Provided records
_ _ _ _ _
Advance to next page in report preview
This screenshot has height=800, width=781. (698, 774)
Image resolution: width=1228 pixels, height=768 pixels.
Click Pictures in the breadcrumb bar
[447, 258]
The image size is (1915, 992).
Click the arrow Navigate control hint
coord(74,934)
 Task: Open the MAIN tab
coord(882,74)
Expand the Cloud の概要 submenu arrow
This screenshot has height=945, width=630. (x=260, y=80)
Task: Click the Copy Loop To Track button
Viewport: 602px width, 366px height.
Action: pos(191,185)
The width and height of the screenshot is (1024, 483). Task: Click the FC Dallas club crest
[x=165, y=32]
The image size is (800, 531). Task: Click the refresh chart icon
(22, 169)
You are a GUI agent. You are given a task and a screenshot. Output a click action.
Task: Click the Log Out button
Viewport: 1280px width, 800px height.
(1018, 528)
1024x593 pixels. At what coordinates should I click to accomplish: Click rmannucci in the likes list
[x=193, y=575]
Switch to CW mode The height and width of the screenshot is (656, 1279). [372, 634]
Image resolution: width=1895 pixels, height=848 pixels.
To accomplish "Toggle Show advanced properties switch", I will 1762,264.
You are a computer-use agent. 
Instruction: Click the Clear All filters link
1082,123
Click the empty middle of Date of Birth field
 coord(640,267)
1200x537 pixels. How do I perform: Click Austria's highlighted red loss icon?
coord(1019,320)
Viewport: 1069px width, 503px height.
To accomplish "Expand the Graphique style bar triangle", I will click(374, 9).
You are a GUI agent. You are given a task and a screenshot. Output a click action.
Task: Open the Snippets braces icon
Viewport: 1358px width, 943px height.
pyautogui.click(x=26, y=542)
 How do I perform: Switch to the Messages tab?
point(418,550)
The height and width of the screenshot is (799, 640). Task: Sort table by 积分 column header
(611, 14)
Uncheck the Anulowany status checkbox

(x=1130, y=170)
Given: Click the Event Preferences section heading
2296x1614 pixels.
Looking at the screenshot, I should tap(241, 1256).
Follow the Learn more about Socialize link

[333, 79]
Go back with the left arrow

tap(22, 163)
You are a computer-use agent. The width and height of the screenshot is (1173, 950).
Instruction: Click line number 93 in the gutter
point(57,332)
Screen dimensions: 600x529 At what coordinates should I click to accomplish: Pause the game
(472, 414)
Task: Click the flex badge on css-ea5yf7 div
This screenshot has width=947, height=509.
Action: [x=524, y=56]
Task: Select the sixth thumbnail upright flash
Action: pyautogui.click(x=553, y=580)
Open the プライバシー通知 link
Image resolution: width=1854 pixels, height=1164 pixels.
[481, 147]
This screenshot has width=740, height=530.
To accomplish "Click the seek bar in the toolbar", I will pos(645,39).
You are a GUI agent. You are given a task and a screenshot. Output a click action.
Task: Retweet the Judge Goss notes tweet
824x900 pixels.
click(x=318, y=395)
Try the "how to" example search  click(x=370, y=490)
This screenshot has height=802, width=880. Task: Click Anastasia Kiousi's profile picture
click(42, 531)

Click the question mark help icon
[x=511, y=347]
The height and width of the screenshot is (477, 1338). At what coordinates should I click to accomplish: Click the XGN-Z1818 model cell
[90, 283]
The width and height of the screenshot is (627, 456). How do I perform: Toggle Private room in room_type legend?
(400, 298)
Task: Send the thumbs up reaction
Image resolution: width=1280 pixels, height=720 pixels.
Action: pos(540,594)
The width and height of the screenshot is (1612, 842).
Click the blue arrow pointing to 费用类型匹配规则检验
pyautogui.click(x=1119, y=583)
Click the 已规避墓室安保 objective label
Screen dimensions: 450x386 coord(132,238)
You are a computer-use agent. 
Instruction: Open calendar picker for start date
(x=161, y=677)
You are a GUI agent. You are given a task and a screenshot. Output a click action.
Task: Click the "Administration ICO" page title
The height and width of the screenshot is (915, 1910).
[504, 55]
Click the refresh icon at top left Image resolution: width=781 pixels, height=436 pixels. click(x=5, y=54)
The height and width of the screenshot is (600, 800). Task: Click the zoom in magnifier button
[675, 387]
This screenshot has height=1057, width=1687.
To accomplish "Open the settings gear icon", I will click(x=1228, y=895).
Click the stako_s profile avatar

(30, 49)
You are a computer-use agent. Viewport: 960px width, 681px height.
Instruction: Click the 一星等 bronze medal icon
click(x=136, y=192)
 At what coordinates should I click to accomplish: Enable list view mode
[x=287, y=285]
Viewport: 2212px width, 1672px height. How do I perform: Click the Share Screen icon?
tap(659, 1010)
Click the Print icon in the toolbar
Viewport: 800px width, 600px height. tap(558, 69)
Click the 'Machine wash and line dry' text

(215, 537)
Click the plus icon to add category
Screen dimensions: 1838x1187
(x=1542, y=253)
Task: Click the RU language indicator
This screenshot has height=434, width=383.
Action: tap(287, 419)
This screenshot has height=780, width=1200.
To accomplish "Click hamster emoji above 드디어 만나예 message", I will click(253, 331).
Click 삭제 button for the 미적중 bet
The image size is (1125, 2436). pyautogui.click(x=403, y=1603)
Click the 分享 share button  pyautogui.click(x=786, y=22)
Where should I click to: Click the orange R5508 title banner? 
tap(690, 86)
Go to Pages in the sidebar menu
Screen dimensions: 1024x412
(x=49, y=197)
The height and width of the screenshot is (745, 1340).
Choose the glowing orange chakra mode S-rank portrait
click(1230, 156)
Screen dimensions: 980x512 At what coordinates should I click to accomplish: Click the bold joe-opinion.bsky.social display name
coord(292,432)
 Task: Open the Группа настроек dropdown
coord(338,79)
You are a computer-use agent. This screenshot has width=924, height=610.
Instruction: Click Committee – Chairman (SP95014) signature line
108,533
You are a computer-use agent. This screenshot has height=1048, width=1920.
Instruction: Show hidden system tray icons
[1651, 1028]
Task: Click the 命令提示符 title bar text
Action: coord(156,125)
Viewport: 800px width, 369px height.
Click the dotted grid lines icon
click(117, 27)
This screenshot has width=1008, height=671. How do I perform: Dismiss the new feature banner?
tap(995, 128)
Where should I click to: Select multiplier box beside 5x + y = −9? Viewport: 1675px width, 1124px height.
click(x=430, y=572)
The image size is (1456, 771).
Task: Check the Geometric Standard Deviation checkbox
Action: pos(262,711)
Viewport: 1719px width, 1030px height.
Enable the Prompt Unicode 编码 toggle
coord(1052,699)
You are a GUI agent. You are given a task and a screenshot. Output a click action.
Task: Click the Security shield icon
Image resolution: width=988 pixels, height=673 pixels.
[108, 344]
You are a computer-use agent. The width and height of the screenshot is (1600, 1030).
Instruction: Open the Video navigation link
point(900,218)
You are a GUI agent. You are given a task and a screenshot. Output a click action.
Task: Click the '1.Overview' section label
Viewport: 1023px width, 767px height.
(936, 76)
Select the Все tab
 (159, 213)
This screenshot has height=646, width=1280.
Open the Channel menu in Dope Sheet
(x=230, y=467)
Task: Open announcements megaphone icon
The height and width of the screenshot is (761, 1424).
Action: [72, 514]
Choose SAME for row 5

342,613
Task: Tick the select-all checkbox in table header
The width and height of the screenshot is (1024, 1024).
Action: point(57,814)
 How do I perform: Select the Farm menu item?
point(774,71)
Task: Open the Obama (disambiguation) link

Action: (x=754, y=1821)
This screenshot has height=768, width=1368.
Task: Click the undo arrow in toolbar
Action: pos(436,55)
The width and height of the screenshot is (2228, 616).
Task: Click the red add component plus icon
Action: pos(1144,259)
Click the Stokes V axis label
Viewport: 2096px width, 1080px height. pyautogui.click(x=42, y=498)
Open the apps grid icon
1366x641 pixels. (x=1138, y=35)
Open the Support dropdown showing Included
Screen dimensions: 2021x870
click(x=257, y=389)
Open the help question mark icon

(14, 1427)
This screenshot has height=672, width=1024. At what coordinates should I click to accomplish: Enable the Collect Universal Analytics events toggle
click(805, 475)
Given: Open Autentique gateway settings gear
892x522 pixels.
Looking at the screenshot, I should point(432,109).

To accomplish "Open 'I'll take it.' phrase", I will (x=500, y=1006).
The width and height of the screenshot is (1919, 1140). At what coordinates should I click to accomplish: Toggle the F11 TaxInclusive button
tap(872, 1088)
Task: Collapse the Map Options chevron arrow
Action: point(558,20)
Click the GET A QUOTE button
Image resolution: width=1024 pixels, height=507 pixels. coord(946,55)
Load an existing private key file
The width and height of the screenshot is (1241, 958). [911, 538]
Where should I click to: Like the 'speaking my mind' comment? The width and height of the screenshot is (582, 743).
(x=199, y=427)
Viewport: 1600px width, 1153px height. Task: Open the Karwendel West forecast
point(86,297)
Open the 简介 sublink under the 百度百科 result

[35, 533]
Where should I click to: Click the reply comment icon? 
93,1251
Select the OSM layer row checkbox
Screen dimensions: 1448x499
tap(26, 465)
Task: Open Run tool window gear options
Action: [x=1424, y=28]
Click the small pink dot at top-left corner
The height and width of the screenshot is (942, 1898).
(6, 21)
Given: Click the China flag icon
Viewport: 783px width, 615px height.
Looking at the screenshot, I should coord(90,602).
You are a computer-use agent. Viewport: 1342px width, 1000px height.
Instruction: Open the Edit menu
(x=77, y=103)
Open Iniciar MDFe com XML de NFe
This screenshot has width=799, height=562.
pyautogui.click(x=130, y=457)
_ _ _ _ _
The problem
Begin at the first line of the entries above and copy every line exactly, ending with the line that contains "is (1173, 950).".

Task answer
Advance to next page in report preview
This screenshot has height=800, width=781. (698, 774)
Image resolution: width=1228 pixels, height=768 pixels.
Click Pictures in the breadcrumb bar
[447, 258]
The image size is (1915, 992).
Click the arrow Navigate control hint
coord(74,934)
 Task: Open the MAIN tab
coord(882,74)
Expand the Cloud の概要 submenu arrow
This screenshot has height=945, width=630. (x=260, y=80)
Task: Click the Copy Loop To Track button
Viewport: 602px width, 366px height.
Action: pos(191,185)
The width and height of the screenshot is (1024, 483). Task: Click the FC Dallas club crest
[x=165, y=32]
The image size is (800, 531). Task: Click the refresh chart icon
(22, 169)
You are a GUI agent. You are given a task and a screenshot. Output a click action.
Task: Click the Log Out button
Viewport: 1280px width, 800px height.
(1018, 528)
1024x593 pixels. At what coordinates should I click to accomplish: Click rmannucci in the likes list
[x=193, y=575]
Switch to CW mode The height and width of the screenshot is (656, 1279). [372, 634]
Image resolution: width=1895 pixels, height=848 pixels.
To accomplish "Toggle Show advanced properties switch", I will 1762,264.
You are a computer-use agent. 
Instruction: Click the Clear All filters link
1082,123
Click the empty middle of Date of Birth field
 coord(640,267)
1200x537 pixels. How do I perform: Click Austria's highlighted red loss icon?
coord(1019,320)
Viewport: 1069px width, 503px height.
To accomplish "Expand the Graphique style bar triangle", I will click(374, 9).
You are a GUI agent. You are given a task and a screenshot. Output a click action.
Task: Open the Snippets braces icon
Viewport: 1358px width, 943px height.
pyautogui.click(x=26, y=542)
 How do I perform: Switch to the Messages tab?
point(418,550)
The height and width of the screenshot is (799, 640). Task: Sort table by 积分 column header
(611, 14)
Uncheck the Anulowany status checkbox

(x=1130, y=170)
Given: Click the Event Preferences section heading
2296x1614 pixels.
Looking at the screenshot, I should tap(241, 1256).
Follow the Learn more about Socialize link

[333, 79]
Go back with the left arrow

tap(22, 163)
You are a computer-use agent. The width and height of the screenshot is (1173, 950).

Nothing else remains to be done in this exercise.